Lars van Wieren, Founder & CEO @ Starred

‘The program has been a great ride,’ he continues. ‘It was quite a diverse batch of scaleups in the end, but it was really inspiring to hear their stories. After our first session we had a boat ride until midnight where we got to spend some time together – I made some friends that I can go to for advice, for sure.'

‘The mentor sessions were off the charts, too,’ he adds. ‘That was a huge selling point of the program and it was really insightful to have time with high profile figures like that. Pieter van der Does is the CEO of Adyen – an almost 40 billion euro company. If he is willing to invest his time in this program, it shows that lots of people believe that Techleap will be big.

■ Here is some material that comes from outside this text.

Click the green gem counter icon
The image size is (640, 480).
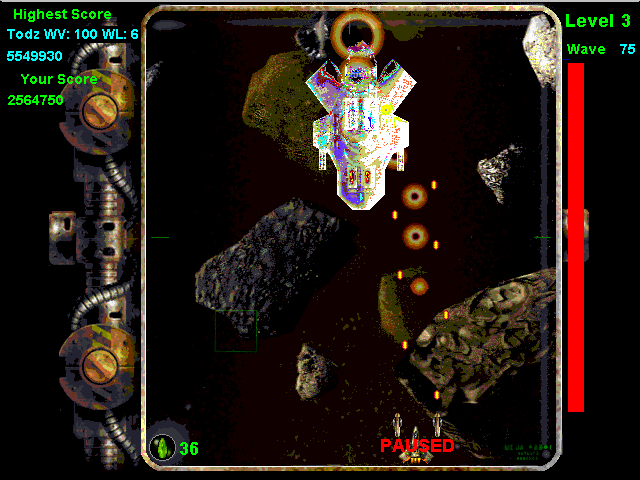tap(162, 447)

For a software services company that specialises in employee feedback, coronavirus has been an inevitable rocky patch. ‘It’s hit us pretty hard, to put it mildly,’ he says. Recruitment isn’t the best industry to be in right now, but Lars is confident that Starred is in this for the long haul. ‘Entrepreneurship feels like a sprint at first,’ he says. ‘Everyone wants to be an overnight success, but then you realise it’s actually a marathon and there aren’t really any true overnight successes. 

‘I don’t like quoting Steve Jobs too often, but he once said, ‘overnight successes take a terribly long time to build’. I think that’s apt. Too many entrepreneurs are impatient and they feel like things have to happen in the first few years, but it will never happen like that, and just when you think you’ve made it there’s an invisible virus that strikes down the world! Growth isn’t the most important metric anymore – you have to build for the long term.’